Sombra de Alguém
Vi aí um espectro negro
Se arrastando pelo chão,
Quase mineral,
Como coisa cuja causa parece estar além
– ou aquém – de si.
Um vulto esguio e nítido
Feito somente de superfície:
Coisa igual à sua própria imagem.
Havia uma cabeça
Havia um tronco
Havia pernas
E mesmo assim não era completamente humano,
Quase mineral.
Grudado ao piso,
Refletindo aquele que o via
Fingia ser a aparência do outro,
Quando era muito menos:
Carne descarnada;
Avesso da luminosidade;
Tecido preto;
Casa por construir.
Andava na velocidade do movimento
daquele que passava (atrapalhando a luz).

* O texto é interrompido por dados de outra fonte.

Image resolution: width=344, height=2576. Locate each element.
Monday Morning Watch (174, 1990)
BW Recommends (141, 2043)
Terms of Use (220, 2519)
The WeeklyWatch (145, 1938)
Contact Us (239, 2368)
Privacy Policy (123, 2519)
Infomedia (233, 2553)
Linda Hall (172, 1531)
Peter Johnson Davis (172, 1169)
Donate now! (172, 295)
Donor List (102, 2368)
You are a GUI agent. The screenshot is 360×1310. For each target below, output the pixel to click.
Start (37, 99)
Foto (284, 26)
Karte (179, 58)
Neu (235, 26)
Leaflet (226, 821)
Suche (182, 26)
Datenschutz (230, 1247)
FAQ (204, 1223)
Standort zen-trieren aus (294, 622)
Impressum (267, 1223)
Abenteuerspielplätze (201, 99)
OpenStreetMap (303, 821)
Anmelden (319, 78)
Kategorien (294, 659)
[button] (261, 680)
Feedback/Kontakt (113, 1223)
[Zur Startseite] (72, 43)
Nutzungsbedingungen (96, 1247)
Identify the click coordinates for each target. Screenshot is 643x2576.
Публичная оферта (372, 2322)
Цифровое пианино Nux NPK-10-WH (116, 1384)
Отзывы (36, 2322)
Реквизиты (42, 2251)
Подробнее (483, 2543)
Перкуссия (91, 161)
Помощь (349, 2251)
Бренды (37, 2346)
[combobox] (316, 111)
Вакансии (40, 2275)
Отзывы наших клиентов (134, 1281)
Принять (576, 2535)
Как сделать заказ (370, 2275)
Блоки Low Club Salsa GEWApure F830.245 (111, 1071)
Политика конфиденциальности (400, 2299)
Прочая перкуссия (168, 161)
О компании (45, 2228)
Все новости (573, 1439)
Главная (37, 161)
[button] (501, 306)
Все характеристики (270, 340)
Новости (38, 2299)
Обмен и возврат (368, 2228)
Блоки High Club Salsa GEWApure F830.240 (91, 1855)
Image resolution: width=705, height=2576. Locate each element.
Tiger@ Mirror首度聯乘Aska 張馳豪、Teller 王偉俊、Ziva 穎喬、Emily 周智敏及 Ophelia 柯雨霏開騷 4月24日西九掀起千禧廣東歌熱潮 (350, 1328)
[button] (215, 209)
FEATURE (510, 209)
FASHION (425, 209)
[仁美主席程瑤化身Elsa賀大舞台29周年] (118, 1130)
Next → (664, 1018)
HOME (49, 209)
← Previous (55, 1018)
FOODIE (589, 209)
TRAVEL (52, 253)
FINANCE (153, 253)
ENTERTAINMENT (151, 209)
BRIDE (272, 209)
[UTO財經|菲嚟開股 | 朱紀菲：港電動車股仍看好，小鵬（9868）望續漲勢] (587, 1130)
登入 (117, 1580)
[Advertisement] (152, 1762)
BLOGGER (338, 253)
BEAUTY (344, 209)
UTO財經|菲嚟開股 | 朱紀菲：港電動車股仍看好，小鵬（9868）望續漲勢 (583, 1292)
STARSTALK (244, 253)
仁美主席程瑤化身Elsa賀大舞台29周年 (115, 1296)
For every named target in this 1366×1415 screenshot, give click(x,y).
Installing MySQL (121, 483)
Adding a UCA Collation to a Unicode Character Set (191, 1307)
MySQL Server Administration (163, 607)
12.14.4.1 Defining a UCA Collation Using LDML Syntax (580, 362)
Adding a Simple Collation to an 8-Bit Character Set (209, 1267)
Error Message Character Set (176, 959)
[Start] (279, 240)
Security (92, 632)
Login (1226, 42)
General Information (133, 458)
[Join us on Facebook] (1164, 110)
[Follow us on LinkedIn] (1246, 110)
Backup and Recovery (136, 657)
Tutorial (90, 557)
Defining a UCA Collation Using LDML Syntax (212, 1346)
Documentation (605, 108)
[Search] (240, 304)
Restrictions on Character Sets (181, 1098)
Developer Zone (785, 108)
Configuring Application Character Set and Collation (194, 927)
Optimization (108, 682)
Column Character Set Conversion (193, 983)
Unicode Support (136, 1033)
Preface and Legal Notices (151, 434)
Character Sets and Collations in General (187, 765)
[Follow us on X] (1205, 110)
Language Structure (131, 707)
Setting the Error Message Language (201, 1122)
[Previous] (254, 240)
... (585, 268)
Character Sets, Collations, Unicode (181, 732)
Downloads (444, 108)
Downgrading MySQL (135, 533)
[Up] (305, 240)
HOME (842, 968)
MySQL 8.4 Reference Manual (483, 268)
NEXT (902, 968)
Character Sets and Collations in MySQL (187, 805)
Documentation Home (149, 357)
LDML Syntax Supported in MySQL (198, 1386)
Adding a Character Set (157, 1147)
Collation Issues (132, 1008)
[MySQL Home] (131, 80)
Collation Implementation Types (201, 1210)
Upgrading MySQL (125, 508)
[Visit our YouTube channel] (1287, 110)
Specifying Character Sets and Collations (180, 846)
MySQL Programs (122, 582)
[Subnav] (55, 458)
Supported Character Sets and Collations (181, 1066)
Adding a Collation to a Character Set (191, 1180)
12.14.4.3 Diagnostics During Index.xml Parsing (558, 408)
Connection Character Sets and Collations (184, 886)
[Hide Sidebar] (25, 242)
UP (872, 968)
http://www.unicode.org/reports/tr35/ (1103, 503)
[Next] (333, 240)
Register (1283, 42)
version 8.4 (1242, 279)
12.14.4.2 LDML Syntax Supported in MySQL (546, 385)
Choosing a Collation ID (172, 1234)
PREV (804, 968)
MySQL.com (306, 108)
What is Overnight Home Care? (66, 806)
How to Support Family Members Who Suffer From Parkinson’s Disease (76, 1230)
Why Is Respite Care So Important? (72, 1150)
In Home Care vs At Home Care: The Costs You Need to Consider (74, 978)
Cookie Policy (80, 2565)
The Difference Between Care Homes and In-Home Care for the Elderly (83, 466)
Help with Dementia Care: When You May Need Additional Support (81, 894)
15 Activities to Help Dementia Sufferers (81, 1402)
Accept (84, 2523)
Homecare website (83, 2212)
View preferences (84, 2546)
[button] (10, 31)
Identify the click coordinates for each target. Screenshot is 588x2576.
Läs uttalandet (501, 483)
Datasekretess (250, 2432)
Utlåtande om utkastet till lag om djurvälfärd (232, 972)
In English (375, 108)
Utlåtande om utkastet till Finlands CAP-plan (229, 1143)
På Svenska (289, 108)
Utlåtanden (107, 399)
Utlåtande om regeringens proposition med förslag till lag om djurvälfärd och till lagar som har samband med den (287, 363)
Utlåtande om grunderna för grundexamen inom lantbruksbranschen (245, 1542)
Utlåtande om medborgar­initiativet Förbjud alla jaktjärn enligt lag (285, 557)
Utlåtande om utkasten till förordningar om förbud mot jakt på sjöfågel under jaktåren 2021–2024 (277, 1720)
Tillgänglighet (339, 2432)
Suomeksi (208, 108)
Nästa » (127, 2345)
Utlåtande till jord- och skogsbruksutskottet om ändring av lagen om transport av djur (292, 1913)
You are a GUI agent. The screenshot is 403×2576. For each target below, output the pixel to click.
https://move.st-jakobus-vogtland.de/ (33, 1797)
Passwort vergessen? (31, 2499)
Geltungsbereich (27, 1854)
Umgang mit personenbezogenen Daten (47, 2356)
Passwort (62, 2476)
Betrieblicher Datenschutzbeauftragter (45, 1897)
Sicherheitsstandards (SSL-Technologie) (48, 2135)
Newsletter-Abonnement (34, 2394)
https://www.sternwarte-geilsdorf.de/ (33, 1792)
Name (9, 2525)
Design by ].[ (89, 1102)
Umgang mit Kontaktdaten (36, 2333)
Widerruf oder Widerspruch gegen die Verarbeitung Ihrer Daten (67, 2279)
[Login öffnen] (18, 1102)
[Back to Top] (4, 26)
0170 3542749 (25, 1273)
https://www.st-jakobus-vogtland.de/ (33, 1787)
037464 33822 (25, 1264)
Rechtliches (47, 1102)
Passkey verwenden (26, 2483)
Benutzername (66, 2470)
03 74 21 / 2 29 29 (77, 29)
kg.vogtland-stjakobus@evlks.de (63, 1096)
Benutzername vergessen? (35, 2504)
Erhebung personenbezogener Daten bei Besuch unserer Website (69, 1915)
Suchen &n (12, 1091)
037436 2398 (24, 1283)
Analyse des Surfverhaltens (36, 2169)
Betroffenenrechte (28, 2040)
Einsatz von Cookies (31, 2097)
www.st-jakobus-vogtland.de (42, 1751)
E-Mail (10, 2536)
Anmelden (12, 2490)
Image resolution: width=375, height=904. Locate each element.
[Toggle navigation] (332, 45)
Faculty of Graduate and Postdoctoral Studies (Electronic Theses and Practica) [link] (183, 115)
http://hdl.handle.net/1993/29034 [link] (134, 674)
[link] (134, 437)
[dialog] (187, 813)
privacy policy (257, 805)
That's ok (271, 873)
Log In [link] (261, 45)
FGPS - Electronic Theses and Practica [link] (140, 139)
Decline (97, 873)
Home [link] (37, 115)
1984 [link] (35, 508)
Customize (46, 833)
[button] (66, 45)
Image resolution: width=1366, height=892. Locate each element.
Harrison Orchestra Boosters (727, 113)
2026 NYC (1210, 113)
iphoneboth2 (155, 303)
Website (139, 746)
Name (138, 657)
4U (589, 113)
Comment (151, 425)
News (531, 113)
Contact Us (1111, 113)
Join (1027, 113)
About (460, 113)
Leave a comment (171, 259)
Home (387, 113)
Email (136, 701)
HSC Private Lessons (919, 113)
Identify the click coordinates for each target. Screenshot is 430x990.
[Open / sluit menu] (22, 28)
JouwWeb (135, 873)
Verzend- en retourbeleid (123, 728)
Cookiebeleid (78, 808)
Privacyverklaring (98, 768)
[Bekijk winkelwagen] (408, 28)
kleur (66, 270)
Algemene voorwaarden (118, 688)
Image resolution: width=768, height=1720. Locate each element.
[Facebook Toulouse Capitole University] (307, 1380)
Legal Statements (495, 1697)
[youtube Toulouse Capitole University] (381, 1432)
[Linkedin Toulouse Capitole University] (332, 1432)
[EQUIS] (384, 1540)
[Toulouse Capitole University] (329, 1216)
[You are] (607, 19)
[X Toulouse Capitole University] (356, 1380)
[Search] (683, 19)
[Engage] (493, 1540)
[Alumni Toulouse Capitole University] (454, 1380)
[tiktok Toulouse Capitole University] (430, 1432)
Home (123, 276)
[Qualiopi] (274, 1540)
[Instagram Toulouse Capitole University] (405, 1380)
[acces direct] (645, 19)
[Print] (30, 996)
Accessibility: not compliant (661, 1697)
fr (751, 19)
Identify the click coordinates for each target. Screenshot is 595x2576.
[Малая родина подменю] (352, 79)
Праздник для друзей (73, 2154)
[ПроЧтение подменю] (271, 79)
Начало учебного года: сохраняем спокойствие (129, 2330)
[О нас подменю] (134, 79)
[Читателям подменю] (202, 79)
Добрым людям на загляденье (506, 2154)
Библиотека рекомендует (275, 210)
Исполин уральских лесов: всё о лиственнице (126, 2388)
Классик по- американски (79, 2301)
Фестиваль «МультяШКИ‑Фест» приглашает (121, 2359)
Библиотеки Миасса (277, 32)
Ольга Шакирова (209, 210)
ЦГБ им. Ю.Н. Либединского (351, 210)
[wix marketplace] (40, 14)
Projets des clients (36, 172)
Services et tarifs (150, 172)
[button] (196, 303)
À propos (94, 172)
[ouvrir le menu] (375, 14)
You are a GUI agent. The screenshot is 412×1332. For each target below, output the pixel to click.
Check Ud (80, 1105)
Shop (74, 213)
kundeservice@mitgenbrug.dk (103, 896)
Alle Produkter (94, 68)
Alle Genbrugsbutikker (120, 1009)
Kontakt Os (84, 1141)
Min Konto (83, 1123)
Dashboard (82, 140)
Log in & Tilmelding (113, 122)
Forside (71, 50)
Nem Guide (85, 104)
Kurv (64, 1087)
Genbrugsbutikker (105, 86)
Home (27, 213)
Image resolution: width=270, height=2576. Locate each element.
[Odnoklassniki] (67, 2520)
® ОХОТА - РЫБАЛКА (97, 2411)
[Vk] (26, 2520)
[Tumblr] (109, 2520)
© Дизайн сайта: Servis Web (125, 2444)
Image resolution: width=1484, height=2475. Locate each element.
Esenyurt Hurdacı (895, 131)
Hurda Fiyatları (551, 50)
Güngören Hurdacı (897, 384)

Não era um anteparo humano,
Não dizia nada, não ouvia tampouco
Era quase igual ao chão mineral
Em todos os aspectos:
Uma sombra desconfiada
Ou uma pessoa bidimensional
De vitalidade pífia e sem autonomia,
Mas com gestos articulados e harmoniosos.
Mimetizava tão bem homem quanto bicho,
Seguia, pedinte, com toda a expressividade
Que um ser exclusivamente plano pode ter.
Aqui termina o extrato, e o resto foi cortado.